Entries for locating words and elements:
--- BEGIN ---
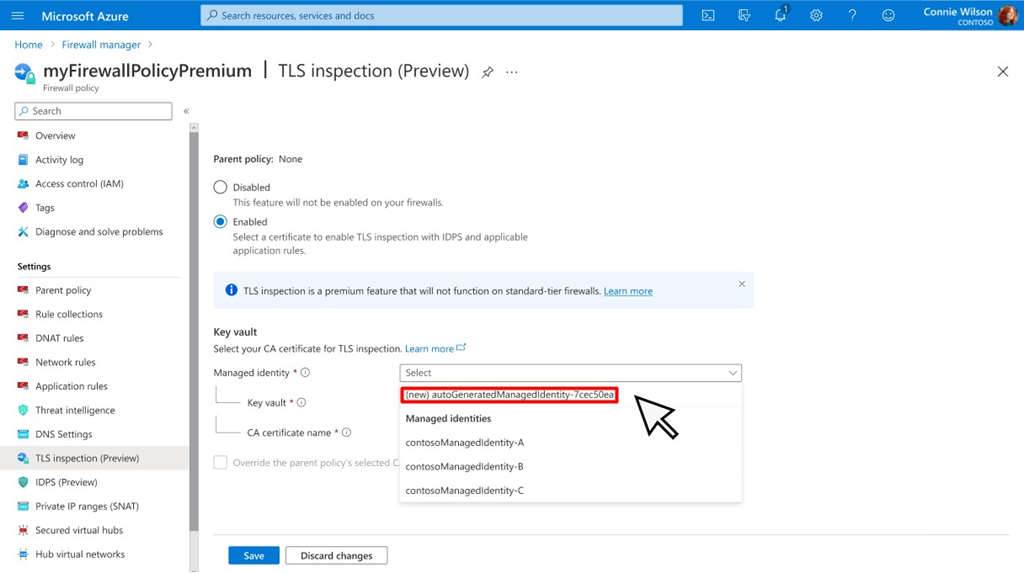Choose the new autoGeneratedManagedIdentity option
Screen dimensions: 1024x573
pyautogui.click(x=509, y=395)
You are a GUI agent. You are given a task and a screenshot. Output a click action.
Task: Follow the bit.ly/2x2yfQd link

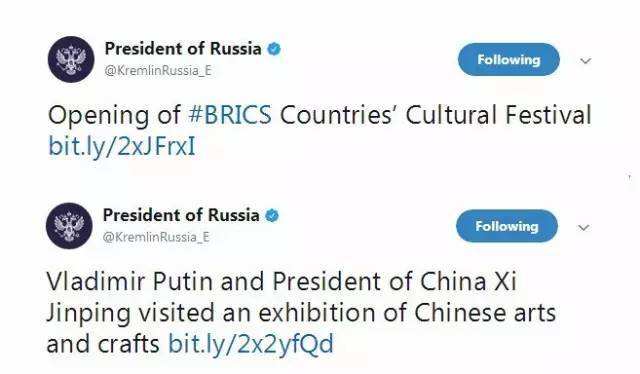251,343
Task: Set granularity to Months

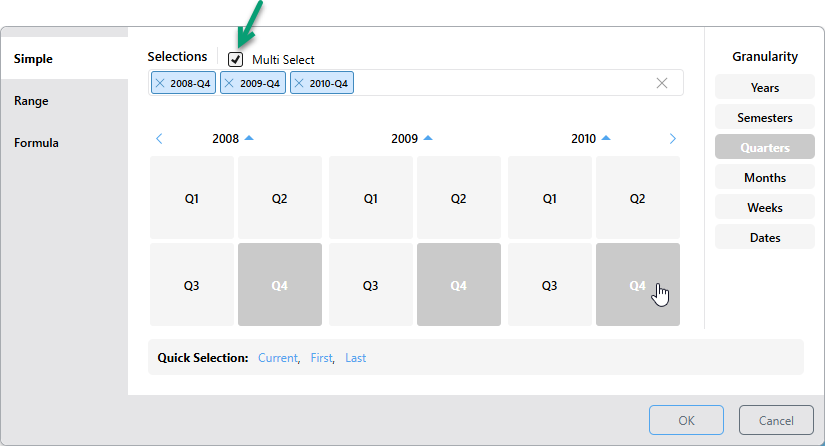Action: click(x=765, y=178)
--- END ---
* Task goal *
Can you write out all the items above word for word, leaving the pictures out?

* Task result *
Choose the new autoGeneratedManagedIdentity option
Screen dimensions: 1024x573
pyautogui.click(x=509, y=395)
You are a GUI agent. You are given a task and a screenshot. Output a click action.
Task: Follow the bit.ly/2x2yfQd link

251,343
Task: Set granularity to Months

Action: click(x=765, y=178)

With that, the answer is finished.